Using moto with pandas read_parquet and to_parquet functions


I am trying to write a unit test for a function which uses pd.read_parquet() function and I am struggling to make it work. I have the code below

from moto import mock_aws
import pandas as pd
import pytest
import datetime as dt
import boto3
from my_module import foo

@pytest.fixture
def mock_df():
    cols = [
        "timestamp",
        "value"
    ]
    values = [
        [dt.datetime(2024, 1, 1, 0), 2.57],
        [dt.datetime(2024, 1, 1, 1), 1.41],
        [dt.datetime(2024, 1, 1, 2), 2.06],
    ]
    df = pd.DataFrame(values, columns=cols)
    return df


@mock_aws
def test_download(mock_df):
    bucket_name = "test-input-bucket"
    s3 = boto3.resource("s3", region_name="us-east-1")
    s3.create_bucket(Bucket=bucket_name)
    key1 = "s3://test-input-bucket/path/to/data.parquet"
    mock_df.to_parquet(key1) # code fails already here
    foo() # uses pd.read_parquet()

But I am getting this error

OSError: When initiating multiple part upload for key 'path/to/data.parquet'
in bucket 'test-input-bucket': AWS Error INVALID_ACCESS_KEY_ID during 
CreateMultipartUpload operation: The AWS Access Key Id you provided does not exist in our records.

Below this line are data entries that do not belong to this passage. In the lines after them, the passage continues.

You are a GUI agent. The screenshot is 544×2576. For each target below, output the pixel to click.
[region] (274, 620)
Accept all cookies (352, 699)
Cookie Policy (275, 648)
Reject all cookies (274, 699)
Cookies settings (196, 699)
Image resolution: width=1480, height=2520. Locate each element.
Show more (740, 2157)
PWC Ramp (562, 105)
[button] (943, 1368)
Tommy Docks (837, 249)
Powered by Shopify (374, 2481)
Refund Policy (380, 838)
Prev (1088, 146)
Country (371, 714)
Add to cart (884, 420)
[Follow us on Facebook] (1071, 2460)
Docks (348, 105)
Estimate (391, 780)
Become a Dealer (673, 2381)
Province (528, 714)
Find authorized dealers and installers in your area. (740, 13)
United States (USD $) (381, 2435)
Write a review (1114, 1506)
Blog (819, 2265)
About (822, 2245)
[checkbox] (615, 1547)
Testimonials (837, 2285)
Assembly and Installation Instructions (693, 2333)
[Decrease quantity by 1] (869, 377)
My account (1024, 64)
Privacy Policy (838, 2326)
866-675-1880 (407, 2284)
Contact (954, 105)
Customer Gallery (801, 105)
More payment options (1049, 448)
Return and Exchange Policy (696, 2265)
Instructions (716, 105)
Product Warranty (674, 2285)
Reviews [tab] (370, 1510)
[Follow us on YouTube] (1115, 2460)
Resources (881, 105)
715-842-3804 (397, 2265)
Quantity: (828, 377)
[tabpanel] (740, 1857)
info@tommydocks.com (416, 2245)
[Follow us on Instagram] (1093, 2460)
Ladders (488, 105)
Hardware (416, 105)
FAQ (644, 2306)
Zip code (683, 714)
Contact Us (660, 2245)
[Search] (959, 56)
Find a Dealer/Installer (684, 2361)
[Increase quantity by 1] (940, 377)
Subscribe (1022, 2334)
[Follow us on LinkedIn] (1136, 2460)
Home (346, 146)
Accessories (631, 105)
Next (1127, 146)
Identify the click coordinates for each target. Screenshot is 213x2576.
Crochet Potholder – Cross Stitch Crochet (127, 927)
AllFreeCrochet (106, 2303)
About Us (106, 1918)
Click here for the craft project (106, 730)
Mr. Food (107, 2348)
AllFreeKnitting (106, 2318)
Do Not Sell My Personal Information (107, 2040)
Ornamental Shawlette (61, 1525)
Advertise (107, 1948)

I am getting the same error whether I use to_parquet or try to use read_parquet. Everything works fine, if I use something diffrent for the upload and download, like

s3_bucket.put_object(Key=key1, Body=mock_df.to_parquet())

However I am not interested in replacing the pandas functions as it is not possible in my situation and need to find a way to mock S3 while using them. Is there a way to make moto work with these functions?

EDIT: I am using these versions

boto3                                    1.28.64
botocore                                 1.31.64
moto                                     5.0.3

Solution

  • This fixed the issue on my end. I am not 100% applies to every single case.

    On our end we narrowed the issue indeed to using to_parquet or read_parquet in tests. Using fastparquet as the engine (engine='fastparquet') seemed to provide a solution, but for us it wasn't always possible.

    For some reason, pyarrow wants credentials, whereas other packages don't care. Adding credentials and forcing them at the creation of the connection did the trick for us. So something like

    
    @pytest.fixture
    def aws_credentials():
        """Mocked AWS Credentials for moto."""
        os.environ["AWS_ACCESS_KEY_ID"] = "testing"
        os.environ["AWS_SECRET_ACCESS_KEY"] = "testing"
        os.environ["AWS_SECURITY_TOKEN"] = "testing"
        os.environ["AWS_SESSION_TOKEN"] = "testing"
    
    
    @mock_aws
    def test_file(aws_credentials, mock_df):
        with mock_aws(aws_credentials):
            conn = boto3.client("s3", region_name="us-east-1")
            yield conn
        conn.create_bucket(Bucket="testbucket")
    
    

    allowed us to have access to the bucket. Let me know if it works on your end as well.